4. Make Time to Relax
Kremer says she actually prefers splitting up her bigger mileage days. She’s able to squeeze in the shorter morning workout before her son wakes up, and a shorter evening workout leaves her time to grab beers with friends.
When she’s not in the mood for alcohol, she opts for a non-alcoholic brew from Athletic Brewing Company (favorite: the light, refreshing Upside Dawn Golden Ale). “The taste is awesome,” she says. “And it’s definitely a thirst quencher.”
5. Find (and Embrace) Your Support System
A strong sense of community, Kremer says, has been critical to her success. Staying connected with her family and friends helps her maintain balance and avoid the self-isolation that’s all too common among athletes in individual sports.
“Initially, I felt guilty asking for help. I had a great support system but the issue was me not taking that support,” she says. “I’ve since realized that my kid is going to be OK playing with someone else for an hour. And that I’m a better mom when my head is clear. Asking a friend to play with him for an hour so I can get my run in—it’s healthier for both of us.”

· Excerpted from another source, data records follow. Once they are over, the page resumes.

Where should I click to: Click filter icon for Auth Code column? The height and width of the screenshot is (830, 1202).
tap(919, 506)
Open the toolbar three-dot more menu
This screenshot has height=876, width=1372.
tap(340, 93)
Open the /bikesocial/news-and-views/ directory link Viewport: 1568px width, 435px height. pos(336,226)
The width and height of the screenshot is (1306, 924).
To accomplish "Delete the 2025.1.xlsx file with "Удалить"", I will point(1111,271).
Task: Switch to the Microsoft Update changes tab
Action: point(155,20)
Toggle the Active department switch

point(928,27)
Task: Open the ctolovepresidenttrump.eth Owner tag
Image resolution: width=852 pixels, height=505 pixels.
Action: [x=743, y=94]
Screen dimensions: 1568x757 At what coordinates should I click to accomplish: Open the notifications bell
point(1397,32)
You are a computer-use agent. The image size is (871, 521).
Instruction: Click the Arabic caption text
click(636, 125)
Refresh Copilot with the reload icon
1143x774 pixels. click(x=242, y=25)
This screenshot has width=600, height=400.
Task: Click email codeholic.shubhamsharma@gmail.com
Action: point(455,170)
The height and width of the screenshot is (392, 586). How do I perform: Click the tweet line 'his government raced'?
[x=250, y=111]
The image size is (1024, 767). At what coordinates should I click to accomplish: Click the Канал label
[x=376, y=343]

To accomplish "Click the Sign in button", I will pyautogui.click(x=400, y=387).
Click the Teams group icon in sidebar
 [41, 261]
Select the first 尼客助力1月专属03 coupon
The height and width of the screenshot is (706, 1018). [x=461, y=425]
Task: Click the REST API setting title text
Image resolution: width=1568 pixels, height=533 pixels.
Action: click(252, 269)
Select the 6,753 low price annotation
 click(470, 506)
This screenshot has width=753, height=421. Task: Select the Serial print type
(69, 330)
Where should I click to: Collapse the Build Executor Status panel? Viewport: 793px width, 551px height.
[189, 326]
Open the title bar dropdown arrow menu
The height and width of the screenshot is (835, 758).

6. Don’t Play the Comparison Game
“It’s easy to look at the ‘professional’ runners,” Kremer says—the athletes who have a spouse to watch the kids and the sponsorship checks to replace the 9-to-5. Sure, she says, maybe if running was her full-time gig, she could be faster.
But, she reminds herself, “That’s not the life I want. I love my job. I love the balance of my life.” If you catch yourself lusting after the lives of the pros, she cautions, check in with yourself. Realize that everyone has different paths and responsibilities—it’s impossible to compare your achievements to anyone else’s.
7. Keep it Fun
To avoid succumbing to pressure and burnout, Kramer is meticulous about finding ways to keep running fun. “I always say that if you’re trying to get into running, you should sign up for a race, even if it’s a 5k. Find one with a good afterparty or fun aid stations or music,” she says. And if you’re an old trouper who’s stuck in the grind? “Switch it up,” she says. If you’re running on roads, try trails, or vice versa. If you’re plateauing, try incorporating speed or interval workouts. Plan a fun run with friends, or tag a summit with a six-pack in the vest (or Athletic Brewing’s Run Wild IPA for a non-alcoholic celebratory fizz).
After all, if running isn’t paying the bills, there’s only one reason to do it: the fun.